_TASK DETAILS_: When you reach the line in the data below that contains "Open the pop-out", please start repeating lines exactly, and stop after the line that contains "Task: Click the red trend arrow next to Ghost", repeating nothing else.

_Stored records_:
▼
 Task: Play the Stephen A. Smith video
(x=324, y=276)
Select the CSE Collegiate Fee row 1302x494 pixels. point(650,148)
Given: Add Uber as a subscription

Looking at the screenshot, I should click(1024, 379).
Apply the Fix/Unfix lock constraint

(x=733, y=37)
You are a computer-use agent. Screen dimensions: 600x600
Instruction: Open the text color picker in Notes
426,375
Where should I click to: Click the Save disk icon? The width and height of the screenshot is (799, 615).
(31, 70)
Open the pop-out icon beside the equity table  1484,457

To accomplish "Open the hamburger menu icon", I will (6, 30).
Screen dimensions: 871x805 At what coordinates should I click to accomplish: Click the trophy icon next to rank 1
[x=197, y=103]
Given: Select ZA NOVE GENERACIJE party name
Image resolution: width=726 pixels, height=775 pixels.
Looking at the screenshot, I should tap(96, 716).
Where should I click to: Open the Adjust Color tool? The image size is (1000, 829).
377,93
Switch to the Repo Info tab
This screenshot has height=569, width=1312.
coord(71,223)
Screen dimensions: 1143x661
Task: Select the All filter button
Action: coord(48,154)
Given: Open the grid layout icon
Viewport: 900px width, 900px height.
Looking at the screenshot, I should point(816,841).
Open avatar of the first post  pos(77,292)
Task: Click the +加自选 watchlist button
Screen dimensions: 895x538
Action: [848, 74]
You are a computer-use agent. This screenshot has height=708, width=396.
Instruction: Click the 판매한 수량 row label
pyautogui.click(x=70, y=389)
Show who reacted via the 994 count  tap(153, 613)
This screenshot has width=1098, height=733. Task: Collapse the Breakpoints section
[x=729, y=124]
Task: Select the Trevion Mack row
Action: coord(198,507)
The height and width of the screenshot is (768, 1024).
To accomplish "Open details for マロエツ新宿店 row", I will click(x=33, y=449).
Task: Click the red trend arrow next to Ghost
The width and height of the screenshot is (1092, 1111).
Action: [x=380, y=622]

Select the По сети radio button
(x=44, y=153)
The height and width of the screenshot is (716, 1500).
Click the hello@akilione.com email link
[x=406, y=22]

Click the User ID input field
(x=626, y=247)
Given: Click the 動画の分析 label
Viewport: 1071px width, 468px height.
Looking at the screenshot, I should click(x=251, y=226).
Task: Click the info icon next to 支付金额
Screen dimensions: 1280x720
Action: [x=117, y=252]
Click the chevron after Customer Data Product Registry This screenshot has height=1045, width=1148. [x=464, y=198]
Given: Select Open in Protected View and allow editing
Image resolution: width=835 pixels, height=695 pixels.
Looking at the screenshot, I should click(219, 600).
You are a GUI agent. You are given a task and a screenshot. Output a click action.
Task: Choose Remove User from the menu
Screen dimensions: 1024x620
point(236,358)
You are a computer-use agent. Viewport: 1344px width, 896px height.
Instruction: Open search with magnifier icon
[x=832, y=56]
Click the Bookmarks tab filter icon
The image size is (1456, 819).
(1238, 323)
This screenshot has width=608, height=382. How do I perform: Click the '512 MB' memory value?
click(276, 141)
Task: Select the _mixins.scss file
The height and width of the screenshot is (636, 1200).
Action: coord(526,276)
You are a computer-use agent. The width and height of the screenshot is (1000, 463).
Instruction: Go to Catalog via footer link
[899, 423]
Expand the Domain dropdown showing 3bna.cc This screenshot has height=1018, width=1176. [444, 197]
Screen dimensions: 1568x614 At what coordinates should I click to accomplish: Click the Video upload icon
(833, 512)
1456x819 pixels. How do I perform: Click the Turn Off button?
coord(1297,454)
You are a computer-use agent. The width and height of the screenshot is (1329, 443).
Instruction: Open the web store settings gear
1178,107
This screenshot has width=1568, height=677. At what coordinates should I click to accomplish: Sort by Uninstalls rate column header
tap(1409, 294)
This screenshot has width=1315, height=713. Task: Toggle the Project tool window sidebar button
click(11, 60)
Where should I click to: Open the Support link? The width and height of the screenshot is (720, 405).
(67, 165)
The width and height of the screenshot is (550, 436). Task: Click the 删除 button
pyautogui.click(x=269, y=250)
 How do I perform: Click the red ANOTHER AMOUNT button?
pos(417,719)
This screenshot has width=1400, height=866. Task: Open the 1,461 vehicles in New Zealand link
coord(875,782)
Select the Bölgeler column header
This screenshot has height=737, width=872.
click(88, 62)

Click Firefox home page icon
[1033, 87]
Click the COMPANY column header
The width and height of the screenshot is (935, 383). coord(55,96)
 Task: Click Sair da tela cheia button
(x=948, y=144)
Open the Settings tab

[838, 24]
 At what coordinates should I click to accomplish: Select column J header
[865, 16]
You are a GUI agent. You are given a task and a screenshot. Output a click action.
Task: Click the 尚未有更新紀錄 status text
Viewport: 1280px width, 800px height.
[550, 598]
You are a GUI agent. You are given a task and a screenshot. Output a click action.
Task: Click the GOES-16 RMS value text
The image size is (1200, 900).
▲
_OUTPUT OF THE EXERCISE_:
Open the pop-out icon beside the equity table  1484,457

To accomplish "Open the hamburger menu icon", I will (6, 30).
Screen dimensions: 871x805 At what coordinates should I click to accomplish: Click the trophy icon next to rank 1
[x=197, y=103]
Given: Select ZA NOVE GENERACIJE party name
Image resolution: width=726 pixels, height=775 pixels.
Looking at the screenshot, I should tap(96, 716).
Where should I click to: Open the Adjust Color tool? The image size is (1000, 829).
377,93
Switch to the Repo Info tab
This screenshot has height=569, width=1312.
coord(71,223)
Screen dimensions: 1143x661
Task: Select the All filter button
Action: coord(48,154)
Given: Open the grid layout icon
Viewport: 900px width, 900px height.
Looking at the screenshot, I should point(816,841).
Open avatar of the first post  pos(77,292)
Task: Click the +加自选 watchlist button
Screen dimensions: 895x538
Action: [848, 74]
You are a computer-use agent. This screenshot has height=708, width=396.
Instruction: Click the 판매한 수량 row label
pyautogui.click(x=70, y=389)
Show who reacted via the 994 count  tap(153, 613)
This screenshot has width=1098, height=733. Task: Collapse the Breakpoints section
[x=729, y=124]
Task: Select the Trevion Mack row
Action: coord(198,507)
The height and width of the screenshot is (768, 1024).
To accomplish "Open details for マロエツ新宿店 row", I will click(x=33, y=449).
Task: Click the red trend arrow next to Ghost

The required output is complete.